Friedrichstadt was founded in 1621 by Frederick III, Duke of Holstein-Gottorp in an attempt to set up a trading port between Spain and the East Indies via routes though Russia. He offered religious and cultural freedom to Dutch groups facing religious persecution in their homeland. The Dutch presence in the 17th and 18th century accounts for the characteristic Dutch architecture. The Dutch soon returned to the Netherlands, and the town never quite achieved the status hoped for. Today it is a popular summer attraction.

Hanseatic City of Lübeck

As the ‘Queen of the Hanseatic League’, Lübeck was the most powerful member city of the Hansa medieval trade network. Despite suffering considerable damage during WW2, the old city has retained much of its historic character. Winding streets, many still lined with 15th and 16th century residences of wealthy merchants, original salt storehouses from which these traders made their fortunes, the Holstentor city gate, the seven spires of Lübeck are just some of the must-see attractions. The historic quarter of Lübeck was added to the UNESCO List of World Heritage Sites in 1987.

Archaeology & History Sites in Schleswig-Holstein

Memorial to the Victims of Langenberger Forest Labour Camp

At the entrance to Langenberger Forest just outside of Leck is a large rock, with the inscription: “Human dignity is inviolable. In memory of the victims of forced labour in the Langenberger Forest Camp 1943 – 1945.” It was laid on 8 May 2002.  The memorial is set between a two of a number of ditches, which were dug by inmates held at the nearby prisoner of war camp. These trenches were anti-tank ditches, thought to have been dug sometime in the first half of 1944 in anticipation of a land attack by the Allies. Nothing remains of the prisoner of war camp today.

Castle outside Husum

Construction on Schloss Vor Husum began in 1577 on the site of a Franciscan monastery. It was built for Adolf I, the first Duke of Schleswig-Holstein-Gottorf. At this time the castle was situated just beyond the town gate, hence its name. Just as this part of Schleswig-Holstein has changed hands between the Germans and the Danes, so too the castle has changed its role, from a ducal house to a royal residence for the Danish royal family. In May the park that surrounds the castle is a popular local attraction for the crocus blooms.
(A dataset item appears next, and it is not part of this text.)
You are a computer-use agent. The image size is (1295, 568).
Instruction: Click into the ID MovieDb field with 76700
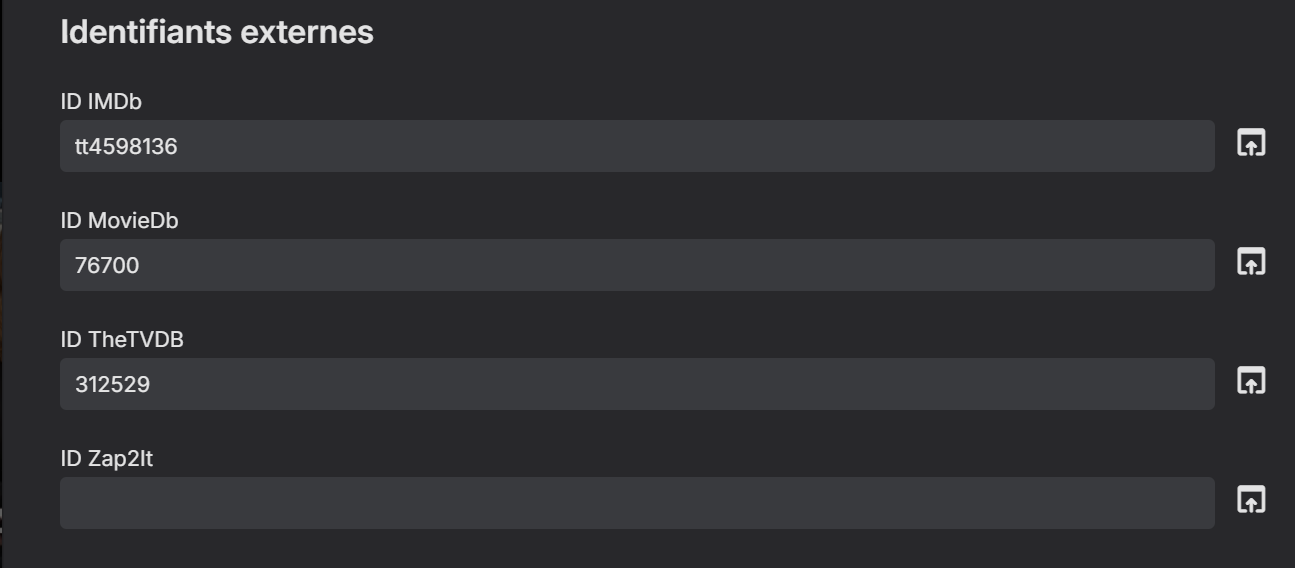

Museums & Art Galleries in Schleswig-Holstein

Ostfelder Farmhouse, Husum

Founded in 1899, the Ostenfelder Bauernhaus is Germany’s oldest open-air museum. The house, built sometime before 1600 in Lower Saxony, was rescued from being taken to Denmark by a local teacher, and re-constructed in his home town of Husum in 1899. The museum gives visitors an idea of what everyday farming life and work was like in former times. The house is from a time when animals and people shared the same building. The furniture is typical of farmhouses in the 18th and 19th centuries, as are the household items and farm tools.

Frisian Museum, Niebüll

A two-hundred year old long house, that was until 1929 a functioning agricultural residence, is the setting for a local history museum with an impressive exhibition of ethnographic artefacts. The collection has its origins when in 1864 Friedrich August Feddersen, a local pastor, began collecting objects of local Frisian life and culture. Today these objects are displayed in various living spaces and stables of the 23-metre longhouse to give an idea of Frisian daily life, from an extensive set of kitchen appliances to the tools that were used in roofing.